**Work item**. From the court decision excerpt below, list each mechanism the defense has used in attempting to obtain the testimony of Philip Parsons.

**Page excerpt**.
Start of Block

Defendants, Robert Depalo, Pangea Trading Partners, LLC, and Excalibur Asset Management, LLC are charged with Grand Larceny in the First Degree and other related offenses. Defendants now ask this Court to permit a defense witness, Philip Parsons, who currently resides in the United Kingdom, to testify via live video pursuant to New York Judiciary Law § 2–b and the Court's inherent powers. The Prosecution opposes the application.
On June 16, 2016, the Defendants asked the Hon. Ronald Zweibel, who was then presiding over this matter, to issue an order for Letters Rogatory. Specifically, Defendants asked Judge Zweibel to request an order from a court in the United Kingdom requiring 27 witnesses to be interrogated in the United Kingdom under the supervision of the British Courts. That motion was denied by Judge Zweibel on August 15, 2016.
Defendants appealed the decision to the Appellate Division, First Department. The First Department dismissed the appeal on February 27, 2017, stating “[a] ‘defendant [in a criminal case] may only appeal after conviction’ and may not obtain an interlocutory appeal by claiming to invoke the court's civil jurisdiction.” People v. DePalo, 147 A.D.3d 633, 634, 46 N.Y.S.3d 870 (1st Dept. 2017). The case was subsequently reassigned to the Hon. Mark Dwyer. On March 17, 2017, the defendants moved to reargue Judge Zweibel's ruling before Judge Dwyer who denied the motion for re-argument on May 5, 2017.
Having exhausted their avenues for Letters Rogatory, on June 7, 2017, the Defendants moved, before Judge Dwyer for the issuance of commissions, pursuant to CPL Article 680. Through commissions, the Defendants sought permission to depose the same 27 witnesses, including Philip Parsons, in the United Kingdom. That motion was denied from the bench by Judge Dwyer on December 8, 2017. The Defendants moved to reargue on December 11, 2017. On December 18, 2017, Judge Dwyer orally denied the Defendants' motion for re-argument. He issued a written decision on March 8, 2018, in which he explained his oral decisions of December 8 and 18, 2017.
On March 2, 2017, Defendants, now before this Court for trial, requested permission to allow one witness, Philip Parsons, to testify via video. The prosecution filed its opposition on March 16, 2018.
As an initial matter, this Court notes that the defense has attempted to obtain the testimony of Philip Parsons five times, through various mechanisms including Letters Rogatory, commissions, motions for re-argument, interlocutory appeal, and now this application for live video testimony. All prior applications have been denied.
Defendants claim that Philip Parsons is the only witness who can “authenticate Arjent UK's corporate books and records and explain the transfer, receipt, movement and use of investor funds” (Defense Memorandum of Law, dated March 2, 2018, p. 1). However, through his affirmation and letter submitted to this Court, Mr. Parsons has made it clear that he will not make himself available to testify in New York.

End of Block

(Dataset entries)
Start of Block

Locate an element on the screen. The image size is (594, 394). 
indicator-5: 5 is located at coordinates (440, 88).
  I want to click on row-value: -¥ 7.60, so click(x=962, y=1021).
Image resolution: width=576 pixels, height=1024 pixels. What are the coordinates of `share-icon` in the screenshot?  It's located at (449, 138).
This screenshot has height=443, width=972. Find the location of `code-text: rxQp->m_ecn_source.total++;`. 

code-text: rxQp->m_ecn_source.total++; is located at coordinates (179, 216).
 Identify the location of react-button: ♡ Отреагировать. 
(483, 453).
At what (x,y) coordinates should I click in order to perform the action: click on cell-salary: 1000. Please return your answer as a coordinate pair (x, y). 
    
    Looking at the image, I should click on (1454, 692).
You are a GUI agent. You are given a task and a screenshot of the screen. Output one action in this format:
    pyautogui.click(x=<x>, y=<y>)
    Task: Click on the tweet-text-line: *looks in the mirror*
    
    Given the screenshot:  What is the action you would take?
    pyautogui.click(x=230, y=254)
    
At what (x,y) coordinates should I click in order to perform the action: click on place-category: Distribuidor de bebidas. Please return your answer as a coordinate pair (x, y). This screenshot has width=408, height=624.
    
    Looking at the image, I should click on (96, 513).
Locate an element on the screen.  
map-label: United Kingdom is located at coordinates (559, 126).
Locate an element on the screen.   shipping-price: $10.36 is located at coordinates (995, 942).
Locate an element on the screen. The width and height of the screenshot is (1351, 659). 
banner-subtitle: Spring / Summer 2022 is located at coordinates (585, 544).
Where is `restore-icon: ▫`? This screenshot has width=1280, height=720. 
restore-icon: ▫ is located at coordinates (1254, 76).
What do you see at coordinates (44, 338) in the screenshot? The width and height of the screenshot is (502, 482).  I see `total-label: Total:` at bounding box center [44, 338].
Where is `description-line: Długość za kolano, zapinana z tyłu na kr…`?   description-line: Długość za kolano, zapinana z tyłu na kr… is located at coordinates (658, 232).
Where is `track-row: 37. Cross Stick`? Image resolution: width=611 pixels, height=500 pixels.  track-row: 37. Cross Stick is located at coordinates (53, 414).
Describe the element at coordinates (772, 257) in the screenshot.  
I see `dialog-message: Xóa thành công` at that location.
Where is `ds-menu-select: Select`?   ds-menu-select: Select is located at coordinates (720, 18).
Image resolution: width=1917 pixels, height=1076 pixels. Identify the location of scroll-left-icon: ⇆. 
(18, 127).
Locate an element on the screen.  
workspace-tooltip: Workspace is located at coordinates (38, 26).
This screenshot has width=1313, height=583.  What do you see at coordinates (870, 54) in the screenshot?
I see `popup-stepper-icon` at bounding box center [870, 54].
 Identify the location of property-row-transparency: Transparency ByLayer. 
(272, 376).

End of Block

**Task answer**.
- Letters Rogatory
- Commissions
- Motions for re-argument
- Interlocutory appeal
- The application for live video testimony